The code that implements the concurrency policy is here

    def _apply_before(self, target):
        # Get the count of scheduled instances of the action.
        scheduled = action_access.LiveAction.count(
            action=target.action, status=action_constants.LIVEACTION_STATUS_SCHEDULED)

        # Get the count of running instances of the action.
        running = action_access.LiveAction.count(
            action=target.action, status=action_constants.LIVEACTION_STATUS_RUNNING)

        count = scheduled + running

        # Mark the execution as scheduled if threshold is not reached or delayed otherwise.

I propose that the count should be extended to include some/all of

Consider:

    def _apply_before(self, target):
        # Get the count of non-completed instances of the action.

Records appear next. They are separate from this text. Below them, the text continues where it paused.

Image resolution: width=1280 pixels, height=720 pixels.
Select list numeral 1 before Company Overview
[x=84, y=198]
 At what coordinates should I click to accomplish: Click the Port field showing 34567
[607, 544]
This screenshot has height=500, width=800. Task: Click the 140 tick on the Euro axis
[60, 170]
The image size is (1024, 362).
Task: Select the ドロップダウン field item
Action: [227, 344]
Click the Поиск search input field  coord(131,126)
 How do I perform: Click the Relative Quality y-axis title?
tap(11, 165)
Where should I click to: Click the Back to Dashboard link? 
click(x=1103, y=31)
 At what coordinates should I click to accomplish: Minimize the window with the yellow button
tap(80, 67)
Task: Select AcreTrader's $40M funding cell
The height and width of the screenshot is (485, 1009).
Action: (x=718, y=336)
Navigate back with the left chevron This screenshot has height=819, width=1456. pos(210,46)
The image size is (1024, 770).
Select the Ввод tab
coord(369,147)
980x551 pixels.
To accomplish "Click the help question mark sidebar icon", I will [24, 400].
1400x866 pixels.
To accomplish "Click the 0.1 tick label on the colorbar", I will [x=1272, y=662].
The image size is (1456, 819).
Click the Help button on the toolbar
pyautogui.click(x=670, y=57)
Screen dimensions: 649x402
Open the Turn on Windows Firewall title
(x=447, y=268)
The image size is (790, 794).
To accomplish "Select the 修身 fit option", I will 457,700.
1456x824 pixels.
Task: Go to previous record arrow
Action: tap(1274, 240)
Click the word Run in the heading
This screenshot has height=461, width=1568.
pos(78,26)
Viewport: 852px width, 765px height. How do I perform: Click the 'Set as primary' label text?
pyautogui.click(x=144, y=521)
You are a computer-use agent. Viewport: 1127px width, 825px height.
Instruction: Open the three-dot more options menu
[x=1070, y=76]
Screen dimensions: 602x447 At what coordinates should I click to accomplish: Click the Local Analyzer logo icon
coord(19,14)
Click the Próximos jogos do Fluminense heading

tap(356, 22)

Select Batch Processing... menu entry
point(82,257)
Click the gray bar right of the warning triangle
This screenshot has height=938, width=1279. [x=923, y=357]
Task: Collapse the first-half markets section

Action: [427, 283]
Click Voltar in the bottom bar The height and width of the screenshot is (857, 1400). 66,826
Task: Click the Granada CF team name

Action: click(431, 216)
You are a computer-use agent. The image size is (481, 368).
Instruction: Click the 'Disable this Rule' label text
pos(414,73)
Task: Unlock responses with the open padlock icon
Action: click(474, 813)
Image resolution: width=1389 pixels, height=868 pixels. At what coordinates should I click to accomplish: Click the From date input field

        # could move this into st2common.constants.action
        valid_concurrent_statuses = [
            action_constants.LIVEACTION_STATUS_REQUESTED,
            action_constants.LIVEACTION_STATUS_SCHEDULED,
            action_constants.LIVEACTION_STATUS_DELAYED,
            action_constants.LIVEACTION_STATUS_RUNNING,
            action_constants.LIVEACTION_STATUS_PENDING,
            action_constants.LIVEACTION_STATUS_PAUSING,
            action_constants.LIVEACTION_STATUS_PAUSED,
            action_constants.LIVEACTION_STATUS_RESUMING,
        ]
        count = sum([action_access.LiveAction.count(action=target.action, status=s) for s in valid_concurrent_statuses])

        # Mark the execution as scheduled if threshold is not reached or delayed otherwise.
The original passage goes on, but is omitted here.